--- Activities ---
(A) Using the review of the film Shutter, answer each question briefly:
(i) What nationality is the photographer in the film?
(ii) What kind of incident were he and his girlfriend involved in?
(iii) Which filmmakers does the reviewer say the film leans heavily toward?
(B) Carry on the review of the film Shutter from its last sentence, in the same voice.

--- Selected passage ---
*** Block opens ***
Monday, October 15, 2012

Shutter

A Thai photographer begins finding inexplicable images in his photos, following a hit and run incident he and his girlfriend were involved in. Could the ghost of the young woman they hit be haunting him?

I had my fingers crossed that, as far as Asian horror goes, Shutter would be more Kiyoshi Kurosawa than Pang Brothers. Turns out it's something of an odd mix, but heavily leaning Pang: slow, quiet buildups to ridiculously overwrought, hyperactively edited, booming soundtrack, cinematic blunt force trauma payoffs. That kind of crap can sometimes be fun, but it gets old fast.
*** Block closes ***
--- Data section ---
*** Block opens ***
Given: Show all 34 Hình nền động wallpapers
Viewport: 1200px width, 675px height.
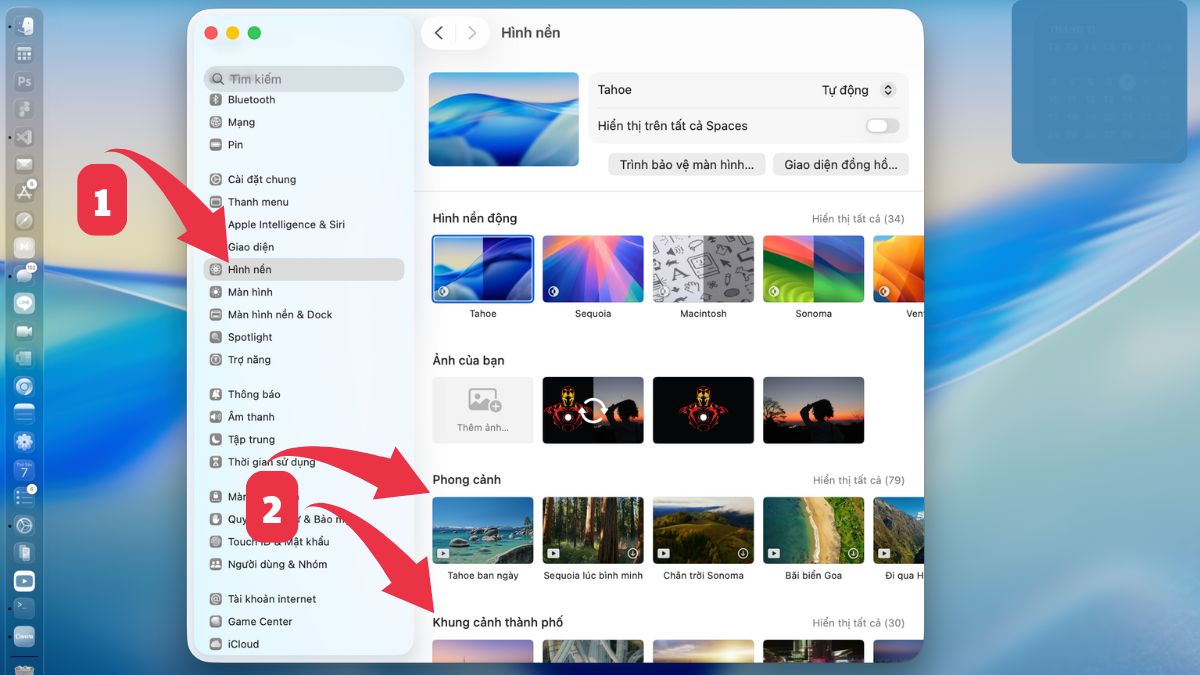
*** Block closes ***
--- Results in order ---
(A)
(i) Thai
(ii) A hit and run
(iii) The Pang Brothers

(B)
Shutter is particularly dull and generic, stringing together a bunch of Asian ghost movie cliches (including the pale female ghost with long black hair) as it unravels a particularly uninteresting "mystery." The film becomes increasingly silly as it goes along (despite becoming ever more self-serious), to the point where I was just kinda staring at the screen by the end, mouth agape, hardly believing what I was watching. I mean, I guess this is a first, but I've never seen one of these movies end where it turns out SPOILERS that the ghost has been sitting on the main character's shoulders for the whole movie and I guess it gives him back problems or something and he ends up in a mental hospital, mournfully sitting hunched over in bed with a ghost on his back. Just, wow.